Exercise aim ▸ Give back the listing in full and exactly, leaving out the images.

-- Listed records follows --

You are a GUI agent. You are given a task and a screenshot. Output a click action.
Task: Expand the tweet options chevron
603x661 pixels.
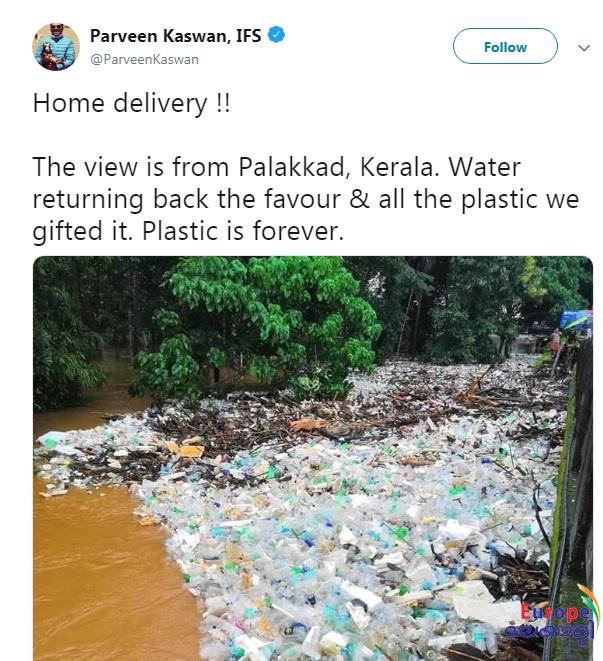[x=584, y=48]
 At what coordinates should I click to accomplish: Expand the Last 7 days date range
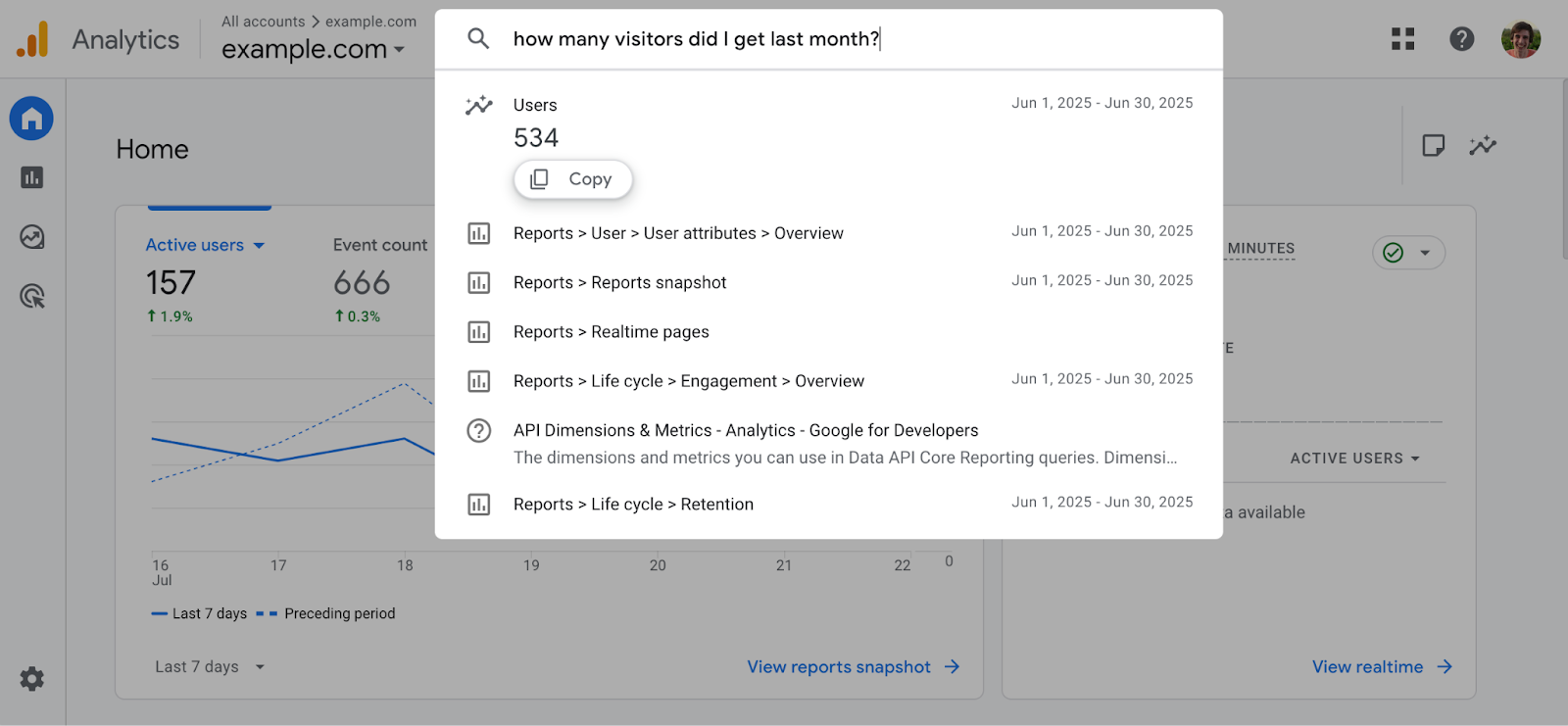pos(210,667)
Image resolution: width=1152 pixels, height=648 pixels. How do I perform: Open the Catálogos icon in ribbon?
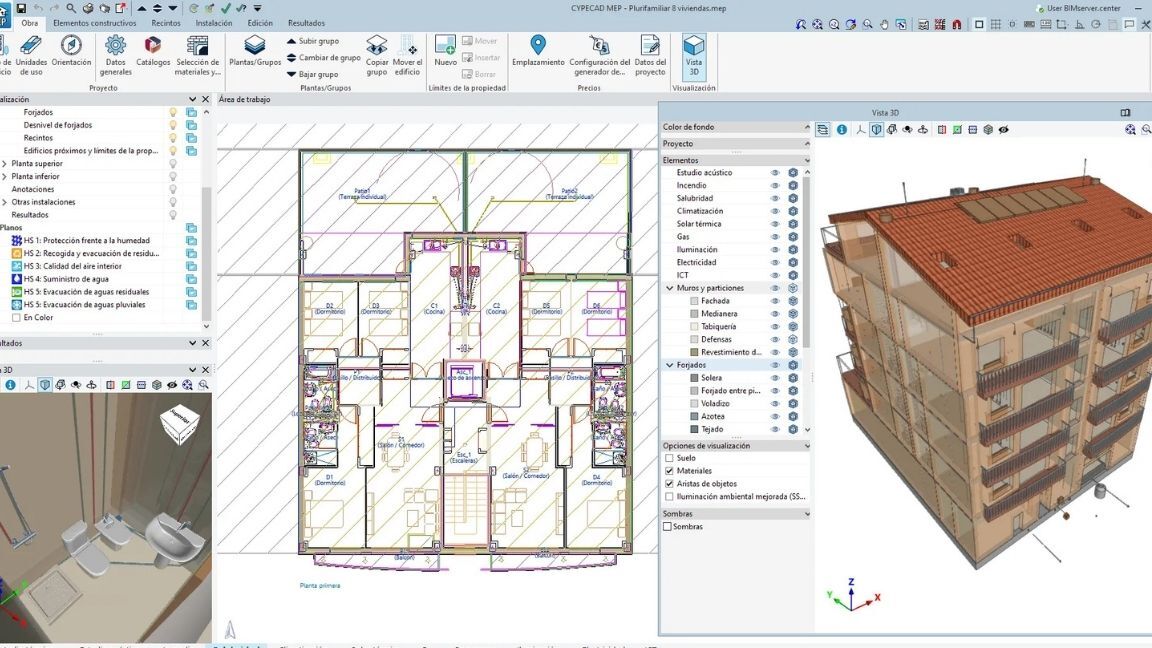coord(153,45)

-- Listed records concluded --

Your solution ▸
You are a GUI agent. You are given a task and a screenshot. Output a click action.
Task: Expand the tweet options chevron
603x661 pixels.
[x=584, y=48]
 At what coordinates should I click to accomplish: Expand the Last 7 days date range
pos(210,667)
Image resolution: width=1152 pixels, height=648 pixels. How do I perform: Open the Catálogos icon in ribbon?
coord(153,45)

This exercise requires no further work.